The content of the note and the transcript became known to a group of alleged victims of phone hacking who were bringing an action for breach of privacy against the Mirror Group. The Mirror Group applied for an injunction to prevent the claimants from relying on this information on the grounds that it was privileged.

Decision on the note of legal advice

It was unclear whether the note reflected the views of the in-house lawyer himself or of the external lawyers who were also advising the Mirror Group. However, the parties were agreed that the note would be privileged in either event. The question was whether that privilege had been lost because the note ceased to be confidential when it came into the hands of the journalists and/or the investor.
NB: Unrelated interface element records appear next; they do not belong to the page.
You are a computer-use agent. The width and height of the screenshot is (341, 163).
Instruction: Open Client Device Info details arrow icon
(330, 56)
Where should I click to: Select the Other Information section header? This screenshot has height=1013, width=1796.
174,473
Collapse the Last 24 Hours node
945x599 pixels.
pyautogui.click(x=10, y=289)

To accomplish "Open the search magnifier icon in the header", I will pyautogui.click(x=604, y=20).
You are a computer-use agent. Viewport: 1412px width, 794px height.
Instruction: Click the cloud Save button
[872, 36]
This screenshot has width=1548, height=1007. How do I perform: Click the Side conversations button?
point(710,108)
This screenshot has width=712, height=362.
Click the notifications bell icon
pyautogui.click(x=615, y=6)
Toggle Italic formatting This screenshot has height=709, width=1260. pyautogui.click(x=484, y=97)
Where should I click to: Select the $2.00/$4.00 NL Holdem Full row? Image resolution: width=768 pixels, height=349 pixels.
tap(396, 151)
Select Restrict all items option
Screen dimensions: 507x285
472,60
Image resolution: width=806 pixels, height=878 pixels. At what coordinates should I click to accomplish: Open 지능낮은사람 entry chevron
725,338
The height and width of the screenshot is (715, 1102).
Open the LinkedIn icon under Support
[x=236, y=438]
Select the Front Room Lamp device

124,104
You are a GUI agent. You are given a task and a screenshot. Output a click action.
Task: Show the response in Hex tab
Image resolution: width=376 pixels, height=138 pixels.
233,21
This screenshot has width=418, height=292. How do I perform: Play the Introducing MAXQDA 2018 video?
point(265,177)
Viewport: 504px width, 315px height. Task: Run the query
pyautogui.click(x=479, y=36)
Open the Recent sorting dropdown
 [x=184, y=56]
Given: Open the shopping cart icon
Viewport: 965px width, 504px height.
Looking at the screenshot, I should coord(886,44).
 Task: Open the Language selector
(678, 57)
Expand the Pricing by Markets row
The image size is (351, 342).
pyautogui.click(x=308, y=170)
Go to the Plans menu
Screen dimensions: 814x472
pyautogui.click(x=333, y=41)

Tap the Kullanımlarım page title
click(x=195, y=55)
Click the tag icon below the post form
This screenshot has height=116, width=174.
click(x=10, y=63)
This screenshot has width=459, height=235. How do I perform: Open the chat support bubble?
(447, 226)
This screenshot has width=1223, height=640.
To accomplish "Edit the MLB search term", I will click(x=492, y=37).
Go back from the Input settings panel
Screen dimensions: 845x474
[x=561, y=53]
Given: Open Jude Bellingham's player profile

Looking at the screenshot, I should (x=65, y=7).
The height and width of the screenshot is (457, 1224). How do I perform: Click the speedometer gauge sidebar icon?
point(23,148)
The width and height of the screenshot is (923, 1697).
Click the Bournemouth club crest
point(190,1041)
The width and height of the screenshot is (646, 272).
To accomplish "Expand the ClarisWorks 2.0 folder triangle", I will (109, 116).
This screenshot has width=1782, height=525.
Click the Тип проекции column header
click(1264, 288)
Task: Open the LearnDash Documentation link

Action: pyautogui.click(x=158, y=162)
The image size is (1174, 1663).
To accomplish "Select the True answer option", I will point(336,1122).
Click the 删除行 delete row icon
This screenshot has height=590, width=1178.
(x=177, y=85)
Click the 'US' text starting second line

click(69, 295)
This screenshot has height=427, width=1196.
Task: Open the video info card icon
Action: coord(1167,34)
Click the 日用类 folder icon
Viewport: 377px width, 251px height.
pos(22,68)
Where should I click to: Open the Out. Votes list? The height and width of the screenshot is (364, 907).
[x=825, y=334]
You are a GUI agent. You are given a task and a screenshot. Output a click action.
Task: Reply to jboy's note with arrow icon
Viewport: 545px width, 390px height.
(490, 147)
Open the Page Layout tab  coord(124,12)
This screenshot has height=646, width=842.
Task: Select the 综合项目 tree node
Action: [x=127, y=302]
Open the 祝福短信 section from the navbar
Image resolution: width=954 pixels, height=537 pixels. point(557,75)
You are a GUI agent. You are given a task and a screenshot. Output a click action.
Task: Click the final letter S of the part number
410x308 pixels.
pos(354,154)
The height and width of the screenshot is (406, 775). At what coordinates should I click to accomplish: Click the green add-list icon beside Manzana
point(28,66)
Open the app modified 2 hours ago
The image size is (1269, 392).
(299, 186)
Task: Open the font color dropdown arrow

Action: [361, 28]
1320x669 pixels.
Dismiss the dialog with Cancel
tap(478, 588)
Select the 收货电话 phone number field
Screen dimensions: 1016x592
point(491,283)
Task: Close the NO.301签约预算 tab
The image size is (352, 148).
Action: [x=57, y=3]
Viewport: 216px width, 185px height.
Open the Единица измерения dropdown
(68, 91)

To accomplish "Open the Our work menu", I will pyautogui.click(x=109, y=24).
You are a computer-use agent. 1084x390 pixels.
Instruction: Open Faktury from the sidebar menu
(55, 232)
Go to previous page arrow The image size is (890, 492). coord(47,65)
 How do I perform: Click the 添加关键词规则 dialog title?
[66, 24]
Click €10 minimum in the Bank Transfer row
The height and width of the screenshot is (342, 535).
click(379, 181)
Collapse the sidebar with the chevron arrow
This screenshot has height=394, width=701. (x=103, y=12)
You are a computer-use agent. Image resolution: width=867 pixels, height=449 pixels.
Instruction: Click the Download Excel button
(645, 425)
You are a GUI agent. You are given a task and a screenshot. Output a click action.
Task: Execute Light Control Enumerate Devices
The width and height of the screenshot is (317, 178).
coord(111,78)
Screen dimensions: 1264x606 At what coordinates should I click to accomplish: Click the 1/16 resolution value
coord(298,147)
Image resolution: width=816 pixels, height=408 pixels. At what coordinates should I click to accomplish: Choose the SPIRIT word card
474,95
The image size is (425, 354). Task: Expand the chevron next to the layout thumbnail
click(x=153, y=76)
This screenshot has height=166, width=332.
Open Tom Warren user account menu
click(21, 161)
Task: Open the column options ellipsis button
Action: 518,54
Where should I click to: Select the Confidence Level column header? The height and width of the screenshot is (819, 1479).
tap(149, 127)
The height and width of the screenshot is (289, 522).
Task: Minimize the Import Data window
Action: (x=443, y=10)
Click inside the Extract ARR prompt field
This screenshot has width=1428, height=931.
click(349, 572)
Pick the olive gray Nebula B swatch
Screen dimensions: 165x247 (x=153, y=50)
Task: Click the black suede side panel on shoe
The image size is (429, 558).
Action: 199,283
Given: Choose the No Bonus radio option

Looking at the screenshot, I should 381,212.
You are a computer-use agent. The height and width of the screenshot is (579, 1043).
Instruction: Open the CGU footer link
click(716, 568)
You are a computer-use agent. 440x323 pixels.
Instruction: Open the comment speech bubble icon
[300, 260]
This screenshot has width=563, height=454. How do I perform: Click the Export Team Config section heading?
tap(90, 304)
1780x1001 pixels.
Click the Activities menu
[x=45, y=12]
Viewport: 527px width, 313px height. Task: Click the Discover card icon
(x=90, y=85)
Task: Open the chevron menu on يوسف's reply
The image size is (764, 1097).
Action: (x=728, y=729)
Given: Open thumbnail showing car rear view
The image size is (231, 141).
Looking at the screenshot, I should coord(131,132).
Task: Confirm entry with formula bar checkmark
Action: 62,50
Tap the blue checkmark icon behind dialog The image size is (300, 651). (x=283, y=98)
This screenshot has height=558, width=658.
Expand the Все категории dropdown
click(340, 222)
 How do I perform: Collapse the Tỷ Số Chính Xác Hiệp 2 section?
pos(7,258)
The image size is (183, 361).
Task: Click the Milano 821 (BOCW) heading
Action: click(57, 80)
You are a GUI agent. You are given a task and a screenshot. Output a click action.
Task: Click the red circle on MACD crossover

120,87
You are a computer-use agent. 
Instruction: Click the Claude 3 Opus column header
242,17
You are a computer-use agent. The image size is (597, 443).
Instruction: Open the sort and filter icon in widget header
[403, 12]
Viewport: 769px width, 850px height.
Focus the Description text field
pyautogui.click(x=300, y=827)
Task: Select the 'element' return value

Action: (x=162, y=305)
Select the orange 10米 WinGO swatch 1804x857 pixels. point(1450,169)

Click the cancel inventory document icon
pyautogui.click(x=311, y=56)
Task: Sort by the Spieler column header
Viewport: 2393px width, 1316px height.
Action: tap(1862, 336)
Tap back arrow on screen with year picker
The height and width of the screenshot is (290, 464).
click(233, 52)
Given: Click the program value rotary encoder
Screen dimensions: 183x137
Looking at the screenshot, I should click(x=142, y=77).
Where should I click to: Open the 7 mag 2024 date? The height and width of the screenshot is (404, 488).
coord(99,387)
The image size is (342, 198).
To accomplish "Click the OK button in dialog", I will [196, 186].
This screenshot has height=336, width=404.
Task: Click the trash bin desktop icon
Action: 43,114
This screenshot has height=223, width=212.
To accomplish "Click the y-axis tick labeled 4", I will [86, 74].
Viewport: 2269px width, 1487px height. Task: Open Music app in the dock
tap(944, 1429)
Confidentiality is a key ingredient in legal advice privilege because the purpose of the doctrine is to protect a party’s ability to consult freely with its legal advisers.

Norris J held that the note had not lost the quality of confidentiality. He referred to a statement by Sir Nicholas Browne-Wilkinson VC in Stephens v Avery [1988] 1 Ch 449 to the effect that confidentiality is only lost when information becomes known to “a substantial number of people”. The small number of people to whom the note had become known in the present case was not sufficient. Norris J therefore granted an injunction to prevent the claimants from relying on its contents and gave permission to the Mirror Group to redact references to the content of the note in its disclosure documents.

Decision on the transcript of comments made after the AGM

On the transcript, Norris J reached a different conclusion, holding that it lacked the necessary quality of confidentiality and could not be privileged. He categorised the reception as a public occasion at which the chairman could not reasonably have thought he was speaking confidentially. Although the transcript showed that he had asked for the conversation to be “off the record”, that simply meant that he intended it to be unattributable, not that he understood it to be private. Even if it had been confidential, Norris J indicated that he would not have exercised his discretion to make an injunction. The transcript had been open to public inspection on the court file for nearly six months before the Mirror Group raised any objection, and it was therefore too late for a claim of privilege to be asserted.

Comment

This case provides welcome confirmation that an inadvertent “leak” of a privileged document will not necessarily result in privilege being lost, provided the document is only seen by a relatively small number of people. However, parties who become aware that a privileged document has been filed at court should act promptly, as delay may result in the court refusing to exercise its discretion to prevent use of the contents.